Klientopedia
Tak powinno się rozpatrywać zawinione reklamacje!
Reklamacja stała się w języku klienta (niestety również firm) bardzo pojemnym pojęciem. Do jednego worka wrzucamy zwroty, uszkodzenia w transporcie, błędne dostawy, braki w dostawach czy w końcu wady produktowe i awarie.
Maciej Buś
17 listopada, 2023

Kilka lat temu skuszony reklamą zamówiłem skórzane etui do mojego iPhone’a. Długo szukałem idealnie praktycznego i estetycznego opakowania na telefon, który obecnie stał się moim portfelem, notatnikiem, dokumentem tożsamości. Niech więc cię nie zdziwi, że byłem gotów czekać kilka tygodni, aby wybrany model dotarł do mnie z drugiego końca świata. 

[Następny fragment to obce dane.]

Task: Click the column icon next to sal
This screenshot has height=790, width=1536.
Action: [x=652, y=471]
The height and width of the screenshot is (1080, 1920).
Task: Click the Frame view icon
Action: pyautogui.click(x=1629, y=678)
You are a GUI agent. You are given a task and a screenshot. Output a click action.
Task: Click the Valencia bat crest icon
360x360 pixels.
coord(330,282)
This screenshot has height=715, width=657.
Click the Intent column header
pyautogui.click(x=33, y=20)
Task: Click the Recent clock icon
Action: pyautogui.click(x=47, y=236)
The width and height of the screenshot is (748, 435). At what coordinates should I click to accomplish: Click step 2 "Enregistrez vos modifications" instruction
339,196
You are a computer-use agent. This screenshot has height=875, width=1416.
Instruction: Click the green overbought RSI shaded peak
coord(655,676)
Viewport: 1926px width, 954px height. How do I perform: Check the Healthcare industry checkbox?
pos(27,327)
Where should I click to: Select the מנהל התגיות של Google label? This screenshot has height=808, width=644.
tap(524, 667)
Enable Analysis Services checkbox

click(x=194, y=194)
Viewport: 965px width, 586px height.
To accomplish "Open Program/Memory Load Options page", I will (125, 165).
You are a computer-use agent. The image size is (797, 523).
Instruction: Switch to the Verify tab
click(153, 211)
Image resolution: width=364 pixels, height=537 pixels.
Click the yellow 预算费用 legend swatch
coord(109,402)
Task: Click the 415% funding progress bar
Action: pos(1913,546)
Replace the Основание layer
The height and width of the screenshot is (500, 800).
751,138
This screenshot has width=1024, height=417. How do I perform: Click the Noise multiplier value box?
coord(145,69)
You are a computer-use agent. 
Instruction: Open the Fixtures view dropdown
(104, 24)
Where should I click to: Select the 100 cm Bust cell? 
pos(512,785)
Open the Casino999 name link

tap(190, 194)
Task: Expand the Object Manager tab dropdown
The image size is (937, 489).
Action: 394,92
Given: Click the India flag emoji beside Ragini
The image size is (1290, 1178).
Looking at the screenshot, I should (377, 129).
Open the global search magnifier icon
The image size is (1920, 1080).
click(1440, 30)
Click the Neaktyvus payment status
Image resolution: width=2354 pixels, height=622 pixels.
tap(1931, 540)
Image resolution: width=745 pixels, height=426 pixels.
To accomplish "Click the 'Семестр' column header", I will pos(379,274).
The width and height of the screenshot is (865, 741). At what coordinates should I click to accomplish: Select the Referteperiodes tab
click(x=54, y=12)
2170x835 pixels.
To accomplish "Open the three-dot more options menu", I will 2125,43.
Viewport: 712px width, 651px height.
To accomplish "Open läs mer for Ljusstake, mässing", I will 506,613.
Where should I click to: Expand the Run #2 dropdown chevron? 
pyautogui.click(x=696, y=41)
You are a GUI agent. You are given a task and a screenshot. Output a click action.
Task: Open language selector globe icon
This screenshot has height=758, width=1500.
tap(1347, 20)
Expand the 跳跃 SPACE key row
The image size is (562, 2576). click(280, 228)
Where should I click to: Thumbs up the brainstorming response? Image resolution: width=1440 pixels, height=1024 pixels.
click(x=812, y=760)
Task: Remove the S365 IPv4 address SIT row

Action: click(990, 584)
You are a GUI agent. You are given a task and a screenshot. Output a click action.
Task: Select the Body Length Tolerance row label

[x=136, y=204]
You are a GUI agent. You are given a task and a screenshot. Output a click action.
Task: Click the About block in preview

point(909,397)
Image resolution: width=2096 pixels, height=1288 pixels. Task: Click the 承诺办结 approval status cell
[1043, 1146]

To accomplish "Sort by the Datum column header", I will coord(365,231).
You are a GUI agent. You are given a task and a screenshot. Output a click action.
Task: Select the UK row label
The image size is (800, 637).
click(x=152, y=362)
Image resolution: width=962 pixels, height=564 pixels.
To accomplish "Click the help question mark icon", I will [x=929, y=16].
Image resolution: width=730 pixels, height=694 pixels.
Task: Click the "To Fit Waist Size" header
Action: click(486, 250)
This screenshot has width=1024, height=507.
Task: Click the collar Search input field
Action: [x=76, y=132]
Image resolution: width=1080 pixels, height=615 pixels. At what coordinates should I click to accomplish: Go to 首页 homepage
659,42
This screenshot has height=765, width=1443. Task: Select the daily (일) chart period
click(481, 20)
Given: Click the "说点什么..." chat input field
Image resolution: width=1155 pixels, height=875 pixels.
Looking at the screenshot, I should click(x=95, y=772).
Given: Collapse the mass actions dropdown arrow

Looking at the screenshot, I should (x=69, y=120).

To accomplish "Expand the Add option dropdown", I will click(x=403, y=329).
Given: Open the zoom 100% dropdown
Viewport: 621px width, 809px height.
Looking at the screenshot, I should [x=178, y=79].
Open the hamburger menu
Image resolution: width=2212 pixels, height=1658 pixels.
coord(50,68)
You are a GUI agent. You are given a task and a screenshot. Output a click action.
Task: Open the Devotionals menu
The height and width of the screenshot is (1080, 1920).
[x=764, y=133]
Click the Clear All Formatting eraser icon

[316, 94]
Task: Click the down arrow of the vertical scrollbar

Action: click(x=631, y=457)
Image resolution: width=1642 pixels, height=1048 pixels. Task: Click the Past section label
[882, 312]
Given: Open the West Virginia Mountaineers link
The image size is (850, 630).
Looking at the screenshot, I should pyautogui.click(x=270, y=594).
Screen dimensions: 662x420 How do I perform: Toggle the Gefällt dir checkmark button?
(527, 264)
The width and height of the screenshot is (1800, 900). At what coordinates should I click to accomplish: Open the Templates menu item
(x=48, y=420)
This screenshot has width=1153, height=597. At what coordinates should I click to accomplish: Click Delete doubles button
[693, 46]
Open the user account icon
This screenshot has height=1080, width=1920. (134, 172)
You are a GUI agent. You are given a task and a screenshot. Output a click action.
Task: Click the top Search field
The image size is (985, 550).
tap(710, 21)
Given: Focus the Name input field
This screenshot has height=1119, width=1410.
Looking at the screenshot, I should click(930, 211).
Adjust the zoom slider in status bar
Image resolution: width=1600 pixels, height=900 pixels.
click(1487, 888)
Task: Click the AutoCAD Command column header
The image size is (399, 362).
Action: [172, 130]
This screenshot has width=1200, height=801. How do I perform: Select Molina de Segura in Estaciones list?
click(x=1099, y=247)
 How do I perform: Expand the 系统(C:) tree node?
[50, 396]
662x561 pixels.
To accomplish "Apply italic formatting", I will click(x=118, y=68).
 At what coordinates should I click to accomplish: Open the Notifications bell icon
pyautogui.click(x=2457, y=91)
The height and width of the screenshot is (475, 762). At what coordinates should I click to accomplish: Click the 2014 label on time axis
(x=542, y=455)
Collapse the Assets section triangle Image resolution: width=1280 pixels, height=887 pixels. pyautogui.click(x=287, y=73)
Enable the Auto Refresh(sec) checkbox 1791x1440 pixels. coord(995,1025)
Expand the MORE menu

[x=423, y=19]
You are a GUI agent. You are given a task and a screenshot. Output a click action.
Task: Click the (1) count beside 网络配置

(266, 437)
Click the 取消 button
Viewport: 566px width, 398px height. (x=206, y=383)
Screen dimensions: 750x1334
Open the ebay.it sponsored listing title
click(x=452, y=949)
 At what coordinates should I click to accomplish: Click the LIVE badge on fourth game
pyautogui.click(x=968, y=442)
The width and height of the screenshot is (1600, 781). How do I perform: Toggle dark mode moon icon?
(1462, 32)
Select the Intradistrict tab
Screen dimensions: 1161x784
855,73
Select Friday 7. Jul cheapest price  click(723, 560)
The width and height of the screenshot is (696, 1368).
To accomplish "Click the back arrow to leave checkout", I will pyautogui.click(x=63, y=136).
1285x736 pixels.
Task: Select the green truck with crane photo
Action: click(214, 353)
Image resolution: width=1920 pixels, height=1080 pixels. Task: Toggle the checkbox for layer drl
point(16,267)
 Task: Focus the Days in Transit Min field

Kiedy w końcu otworzyłem paczkę z zamówieniem okazało się, że w środku znajdował się – owszem równie piękne i funkcjonalne etui, ale … nie to, które zamówiłem. Różnicę robił kolor. I to tak dalece, że ni jak nie pasował do moich preferencji estetycznych. Byłem zły, rozczarowany, bezsilny. Długo czekałem na zamówienie, a kiedy dotarło okazało się … nie tym na co czekałem. 

W pierwszym odruchu pomyślałem, że przyjdzie mi się pogodzić z kolorem czarnym jak smoła z różowymi przeszyciami (choć przecież prawdziwi mężczyźni różu się nie boją). 

Wyobraziłem sobie przepychankę mailową i to w języku, który nie jest moim ojczystym. Dodatkowo nigdy nie wgryzałem się w międzynarodowe prawo reklamacyjne, a regulamin sprzedaży owszem zaakceptowałem jak prawdziwy mężczyzna nie otwierając nawet strony, na której się znajdował. 

No i kolejne tygodnie oczekiwania oraz koszty i organizacja wysyłkiczarnego jak smoła z różowymi przeszyciami etui. 

Ale następnego dnia zasiadłem przed klawiaturą i opisałem sprzedawcy (będącego jednocześnie producentem tego dzieła sztuki) mój problem. 

Pierwsze zaskoczenie pojawiło się już po godzinie (mimo niewątpliwej różnicy czasu między nami). Alex, tak się podpisał, przeprosił szczerze za pomyłkę i obiecał, że jeszcze tego samego dnia wyśle właściwe etui.

Drugie zaskoczenie znalazło swoje miejsce w trzecim akapicie odpowiedzi. „Etui, które błędnie do Ciebie wysłałem zostaw sobie lub podaruj osobie, która jest dla Ciebie ważna”.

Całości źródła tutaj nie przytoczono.